Exercise description ▸
In the records below, begin at the line that has "Task: Select the Status Public stat" and stop after the line that has "Given: Dismiss the"; quote those lines verbatim and nothing more.
[[ The records, beginning ]]
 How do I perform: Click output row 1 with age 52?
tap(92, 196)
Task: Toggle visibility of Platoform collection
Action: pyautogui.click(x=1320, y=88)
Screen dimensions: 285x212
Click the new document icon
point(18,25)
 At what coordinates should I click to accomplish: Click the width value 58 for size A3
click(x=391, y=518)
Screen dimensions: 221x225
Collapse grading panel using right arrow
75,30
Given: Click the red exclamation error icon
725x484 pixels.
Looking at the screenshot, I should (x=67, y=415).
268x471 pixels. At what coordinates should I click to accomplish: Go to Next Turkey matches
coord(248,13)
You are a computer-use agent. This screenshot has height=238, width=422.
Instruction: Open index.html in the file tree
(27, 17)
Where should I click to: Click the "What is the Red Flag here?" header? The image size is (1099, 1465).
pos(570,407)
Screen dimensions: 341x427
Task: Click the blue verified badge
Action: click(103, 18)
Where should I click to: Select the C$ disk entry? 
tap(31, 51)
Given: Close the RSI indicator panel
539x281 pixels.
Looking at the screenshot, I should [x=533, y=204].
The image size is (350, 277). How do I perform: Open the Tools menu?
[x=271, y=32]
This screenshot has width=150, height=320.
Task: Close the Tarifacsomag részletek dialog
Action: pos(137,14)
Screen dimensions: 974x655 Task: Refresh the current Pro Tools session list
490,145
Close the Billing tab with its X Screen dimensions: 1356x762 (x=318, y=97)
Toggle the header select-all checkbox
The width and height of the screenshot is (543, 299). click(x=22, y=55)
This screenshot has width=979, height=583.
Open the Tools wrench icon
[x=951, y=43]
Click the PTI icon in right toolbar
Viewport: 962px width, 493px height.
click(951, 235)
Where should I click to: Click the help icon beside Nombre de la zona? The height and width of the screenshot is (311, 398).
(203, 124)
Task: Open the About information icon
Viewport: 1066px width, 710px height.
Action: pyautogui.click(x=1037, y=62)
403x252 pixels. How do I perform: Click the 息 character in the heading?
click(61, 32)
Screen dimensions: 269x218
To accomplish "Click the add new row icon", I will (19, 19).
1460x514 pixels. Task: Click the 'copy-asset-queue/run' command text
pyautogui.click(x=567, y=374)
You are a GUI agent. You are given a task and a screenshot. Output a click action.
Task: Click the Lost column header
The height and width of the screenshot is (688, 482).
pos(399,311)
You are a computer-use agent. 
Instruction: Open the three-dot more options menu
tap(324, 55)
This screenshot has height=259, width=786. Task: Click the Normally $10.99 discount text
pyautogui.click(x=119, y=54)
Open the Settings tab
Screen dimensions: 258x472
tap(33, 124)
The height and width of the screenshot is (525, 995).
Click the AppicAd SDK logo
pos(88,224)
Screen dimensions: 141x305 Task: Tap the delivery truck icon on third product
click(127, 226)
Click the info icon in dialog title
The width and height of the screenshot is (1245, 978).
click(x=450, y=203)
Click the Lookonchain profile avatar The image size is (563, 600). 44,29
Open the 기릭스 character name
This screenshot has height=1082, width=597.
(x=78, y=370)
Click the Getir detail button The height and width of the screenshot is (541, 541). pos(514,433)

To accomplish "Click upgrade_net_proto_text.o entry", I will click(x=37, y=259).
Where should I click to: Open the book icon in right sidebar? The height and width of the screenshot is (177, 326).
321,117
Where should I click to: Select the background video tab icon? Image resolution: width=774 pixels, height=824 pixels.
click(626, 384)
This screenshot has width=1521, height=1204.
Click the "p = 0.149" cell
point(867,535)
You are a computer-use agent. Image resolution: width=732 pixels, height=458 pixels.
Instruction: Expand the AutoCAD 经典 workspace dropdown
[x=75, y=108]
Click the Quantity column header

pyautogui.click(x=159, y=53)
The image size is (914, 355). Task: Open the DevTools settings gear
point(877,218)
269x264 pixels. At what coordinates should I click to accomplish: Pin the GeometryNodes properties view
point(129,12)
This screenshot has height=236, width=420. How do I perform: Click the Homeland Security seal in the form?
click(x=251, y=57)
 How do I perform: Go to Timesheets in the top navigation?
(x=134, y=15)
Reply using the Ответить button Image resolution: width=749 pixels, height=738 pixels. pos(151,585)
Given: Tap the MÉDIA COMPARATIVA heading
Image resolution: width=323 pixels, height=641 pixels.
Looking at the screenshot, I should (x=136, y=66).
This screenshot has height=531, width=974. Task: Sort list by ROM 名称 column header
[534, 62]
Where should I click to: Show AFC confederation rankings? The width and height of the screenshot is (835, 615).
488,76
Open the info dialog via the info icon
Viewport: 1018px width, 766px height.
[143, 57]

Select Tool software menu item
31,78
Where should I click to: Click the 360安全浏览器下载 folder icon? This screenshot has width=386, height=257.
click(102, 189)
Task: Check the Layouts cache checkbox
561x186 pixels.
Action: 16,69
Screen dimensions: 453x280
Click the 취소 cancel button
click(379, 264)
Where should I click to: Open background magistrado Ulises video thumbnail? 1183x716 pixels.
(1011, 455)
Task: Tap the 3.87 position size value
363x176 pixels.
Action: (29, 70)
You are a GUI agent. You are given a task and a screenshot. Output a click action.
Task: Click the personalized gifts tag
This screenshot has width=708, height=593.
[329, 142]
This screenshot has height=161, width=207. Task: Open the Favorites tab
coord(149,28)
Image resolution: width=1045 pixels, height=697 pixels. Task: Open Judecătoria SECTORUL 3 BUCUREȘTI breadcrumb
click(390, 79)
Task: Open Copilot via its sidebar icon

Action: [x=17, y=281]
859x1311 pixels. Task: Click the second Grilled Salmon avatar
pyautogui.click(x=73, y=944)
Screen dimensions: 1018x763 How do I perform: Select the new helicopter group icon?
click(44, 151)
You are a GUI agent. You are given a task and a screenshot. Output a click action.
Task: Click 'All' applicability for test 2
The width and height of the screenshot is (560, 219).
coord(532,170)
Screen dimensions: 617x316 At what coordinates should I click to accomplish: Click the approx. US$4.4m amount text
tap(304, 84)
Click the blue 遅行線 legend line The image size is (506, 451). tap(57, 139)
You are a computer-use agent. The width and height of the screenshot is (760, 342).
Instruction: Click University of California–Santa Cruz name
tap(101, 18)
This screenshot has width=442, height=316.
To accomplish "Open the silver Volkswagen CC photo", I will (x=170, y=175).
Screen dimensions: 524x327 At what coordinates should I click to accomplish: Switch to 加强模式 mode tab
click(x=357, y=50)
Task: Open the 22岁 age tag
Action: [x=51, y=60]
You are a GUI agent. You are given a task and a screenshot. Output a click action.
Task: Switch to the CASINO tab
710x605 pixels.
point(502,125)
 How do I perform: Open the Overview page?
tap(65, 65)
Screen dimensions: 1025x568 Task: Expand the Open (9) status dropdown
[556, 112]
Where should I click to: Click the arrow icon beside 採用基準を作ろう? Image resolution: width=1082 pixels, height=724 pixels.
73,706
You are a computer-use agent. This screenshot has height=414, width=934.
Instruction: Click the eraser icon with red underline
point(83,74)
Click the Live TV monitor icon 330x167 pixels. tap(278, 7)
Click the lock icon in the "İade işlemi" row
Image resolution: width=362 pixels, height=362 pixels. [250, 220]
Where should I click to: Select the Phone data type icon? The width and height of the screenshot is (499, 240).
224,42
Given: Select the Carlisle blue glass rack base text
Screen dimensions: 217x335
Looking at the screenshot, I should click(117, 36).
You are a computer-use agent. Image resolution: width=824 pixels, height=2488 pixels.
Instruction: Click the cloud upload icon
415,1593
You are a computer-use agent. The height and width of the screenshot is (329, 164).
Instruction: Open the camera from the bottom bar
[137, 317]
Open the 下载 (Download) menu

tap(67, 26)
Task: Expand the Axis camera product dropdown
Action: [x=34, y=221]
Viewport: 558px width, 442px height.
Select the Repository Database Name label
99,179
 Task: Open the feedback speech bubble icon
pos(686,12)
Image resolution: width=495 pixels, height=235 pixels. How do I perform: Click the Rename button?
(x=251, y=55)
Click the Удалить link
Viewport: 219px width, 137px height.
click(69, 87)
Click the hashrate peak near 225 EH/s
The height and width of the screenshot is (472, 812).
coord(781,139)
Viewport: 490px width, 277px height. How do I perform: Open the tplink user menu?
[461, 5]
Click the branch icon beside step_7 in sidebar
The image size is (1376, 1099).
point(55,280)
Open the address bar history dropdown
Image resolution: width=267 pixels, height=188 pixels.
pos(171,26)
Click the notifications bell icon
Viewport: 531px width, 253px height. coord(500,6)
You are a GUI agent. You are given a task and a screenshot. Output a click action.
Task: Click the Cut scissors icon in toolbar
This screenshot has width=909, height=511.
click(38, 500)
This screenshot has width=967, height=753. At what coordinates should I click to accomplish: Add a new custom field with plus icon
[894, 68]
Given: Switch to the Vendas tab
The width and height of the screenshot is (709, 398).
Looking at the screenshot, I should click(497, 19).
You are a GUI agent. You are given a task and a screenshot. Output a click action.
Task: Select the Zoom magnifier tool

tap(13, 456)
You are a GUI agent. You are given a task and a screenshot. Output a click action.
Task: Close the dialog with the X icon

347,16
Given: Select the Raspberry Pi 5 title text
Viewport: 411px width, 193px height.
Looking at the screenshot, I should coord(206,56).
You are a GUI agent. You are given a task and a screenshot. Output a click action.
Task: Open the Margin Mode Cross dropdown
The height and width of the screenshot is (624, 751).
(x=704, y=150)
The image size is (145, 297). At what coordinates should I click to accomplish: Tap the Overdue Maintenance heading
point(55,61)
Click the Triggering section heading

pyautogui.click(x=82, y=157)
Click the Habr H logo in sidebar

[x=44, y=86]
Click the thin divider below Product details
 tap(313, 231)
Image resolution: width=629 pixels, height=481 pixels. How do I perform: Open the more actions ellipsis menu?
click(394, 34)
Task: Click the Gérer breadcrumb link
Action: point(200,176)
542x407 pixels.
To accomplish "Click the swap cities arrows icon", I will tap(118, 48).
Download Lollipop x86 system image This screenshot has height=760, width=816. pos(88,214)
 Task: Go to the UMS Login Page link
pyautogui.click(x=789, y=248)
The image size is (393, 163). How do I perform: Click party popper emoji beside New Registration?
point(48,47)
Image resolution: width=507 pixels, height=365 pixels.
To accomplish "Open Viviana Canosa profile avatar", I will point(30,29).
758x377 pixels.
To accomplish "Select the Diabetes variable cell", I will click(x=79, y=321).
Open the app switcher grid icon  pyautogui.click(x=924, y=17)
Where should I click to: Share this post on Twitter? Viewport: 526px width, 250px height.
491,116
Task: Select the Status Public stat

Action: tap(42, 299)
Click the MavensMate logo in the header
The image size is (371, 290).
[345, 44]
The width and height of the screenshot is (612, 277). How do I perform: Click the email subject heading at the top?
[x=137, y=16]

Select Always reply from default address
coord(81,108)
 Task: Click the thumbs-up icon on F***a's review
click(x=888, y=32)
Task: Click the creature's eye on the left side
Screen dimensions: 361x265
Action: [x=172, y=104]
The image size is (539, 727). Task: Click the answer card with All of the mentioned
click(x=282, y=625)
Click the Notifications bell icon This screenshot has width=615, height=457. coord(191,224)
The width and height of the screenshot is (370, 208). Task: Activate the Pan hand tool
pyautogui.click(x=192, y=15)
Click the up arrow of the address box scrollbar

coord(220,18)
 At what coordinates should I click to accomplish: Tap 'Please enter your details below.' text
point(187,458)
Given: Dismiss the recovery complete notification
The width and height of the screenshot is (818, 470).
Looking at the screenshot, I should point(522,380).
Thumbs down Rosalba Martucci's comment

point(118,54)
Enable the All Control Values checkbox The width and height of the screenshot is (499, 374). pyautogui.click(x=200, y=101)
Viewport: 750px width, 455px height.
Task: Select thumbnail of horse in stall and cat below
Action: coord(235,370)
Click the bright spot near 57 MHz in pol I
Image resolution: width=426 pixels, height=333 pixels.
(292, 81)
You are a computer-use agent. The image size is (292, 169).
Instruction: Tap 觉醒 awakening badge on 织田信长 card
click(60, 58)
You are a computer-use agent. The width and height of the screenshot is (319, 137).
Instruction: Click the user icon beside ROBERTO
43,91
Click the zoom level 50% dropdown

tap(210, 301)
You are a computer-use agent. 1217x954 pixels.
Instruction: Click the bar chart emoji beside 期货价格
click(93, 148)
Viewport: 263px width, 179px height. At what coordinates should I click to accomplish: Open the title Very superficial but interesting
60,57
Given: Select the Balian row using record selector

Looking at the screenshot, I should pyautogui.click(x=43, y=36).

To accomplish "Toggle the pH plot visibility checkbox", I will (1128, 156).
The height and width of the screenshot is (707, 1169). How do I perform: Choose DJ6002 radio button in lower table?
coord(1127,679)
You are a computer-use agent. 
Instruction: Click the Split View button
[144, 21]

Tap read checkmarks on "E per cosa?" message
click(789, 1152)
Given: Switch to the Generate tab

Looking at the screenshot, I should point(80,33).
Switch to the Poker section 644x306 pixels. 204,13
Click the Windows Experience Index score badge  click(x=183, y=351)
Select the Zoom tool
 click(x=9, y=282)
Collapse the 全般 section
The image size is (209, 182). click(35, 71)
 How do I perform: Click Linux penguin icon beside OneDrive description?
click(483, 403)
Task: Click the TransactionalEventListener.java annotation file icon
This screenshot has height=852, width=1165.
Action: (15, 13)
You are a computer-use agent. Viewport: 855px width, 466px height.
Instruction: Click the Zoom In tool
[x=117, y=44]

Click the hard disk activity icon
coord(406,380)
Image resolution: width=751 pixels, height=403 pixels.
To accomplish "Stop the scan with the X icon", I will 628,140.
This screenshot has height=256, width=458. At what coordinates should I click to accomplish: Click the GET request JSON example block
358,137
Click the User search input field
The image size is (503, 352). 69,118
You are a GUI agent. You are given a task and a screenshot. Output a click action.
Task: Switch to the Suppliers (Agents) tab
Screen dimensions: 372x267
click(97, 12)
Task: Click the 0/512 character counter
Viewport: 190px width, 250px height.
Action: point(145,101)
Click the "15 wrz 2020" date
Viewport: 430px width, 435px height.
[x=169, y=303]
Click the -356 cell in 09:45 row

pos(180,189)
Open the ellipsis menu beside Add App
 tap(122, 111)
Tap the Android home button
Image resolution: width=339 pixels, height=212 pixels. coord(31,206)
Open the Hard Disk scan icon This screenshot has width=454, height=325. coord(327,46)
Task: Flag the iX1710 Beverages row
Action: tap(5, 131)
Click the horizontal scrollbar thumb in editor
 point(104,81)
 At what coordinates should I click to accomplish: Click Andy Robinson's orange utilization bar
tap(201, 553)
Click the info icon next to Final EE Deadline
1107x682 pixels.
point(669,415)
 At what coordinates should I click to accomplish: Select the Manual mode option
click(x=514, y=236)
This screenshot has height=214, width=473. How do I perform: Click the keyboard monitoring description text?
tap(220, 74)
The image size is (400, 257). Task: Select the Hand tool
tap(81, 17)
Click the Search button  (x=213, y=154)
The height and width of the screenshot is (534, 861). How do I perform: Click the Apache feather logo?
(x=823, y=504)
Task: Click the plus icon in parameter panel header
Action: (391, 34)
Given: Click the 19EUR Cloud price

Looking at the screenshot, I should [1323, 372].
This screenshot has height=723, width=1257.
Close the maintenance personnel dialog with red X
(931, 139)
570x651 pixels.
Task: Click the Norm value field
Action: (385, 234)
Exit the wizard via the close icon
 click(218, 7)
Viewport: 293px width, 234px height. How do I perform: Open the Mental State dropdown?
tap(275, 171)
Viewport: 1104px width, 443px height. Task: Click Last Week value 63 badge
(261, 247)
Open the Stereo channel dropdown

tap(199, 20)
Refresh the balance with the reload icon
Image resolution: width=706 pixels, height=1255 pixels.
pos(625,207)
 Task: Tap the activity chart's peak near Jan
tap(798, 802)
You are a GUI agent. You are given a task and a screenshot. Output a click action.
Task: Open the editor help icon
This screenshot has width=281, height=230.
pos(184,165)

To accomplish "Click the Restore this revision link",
[[ The records, end ]]
Answer to the problem ▸
Task: Select the Status Public stat

Action: tap(42, 299)
Click the MavensMate logo in the header
The image size is (371, 290).
[345, 44]
The width and height of the screenshot is (612, 277). How do I perform: Click the email subject heading at the top?
[x=137, y=16]

Select Always reply from default address
coord(81,108)
 Task: Click the thumbs-up icon on F***a's review
click(x=888, y=32)
Task: Click the creature's eye on the left side
Screen dimensions: 361x265
Action: [x=172, y=104]
The image size is (539, 727). Task: Click the answer card with All of the mentioned
click(x=282, y=625)
Click the Notifications bell icon This screenshot has width=615, height=457. coord(191,224)
The width and height of the screenshot is (370, 208). Task: Activate the Pan hand tool
pyautogui.click(x=192, y=15)
Click the up arrow of the address box scrollbar

coord(220,18)
 At what coordinates should I click to accomplish: Tap 'Please enter your details below.' text
point(187,458)
Given: Dismiss the recovery complete notification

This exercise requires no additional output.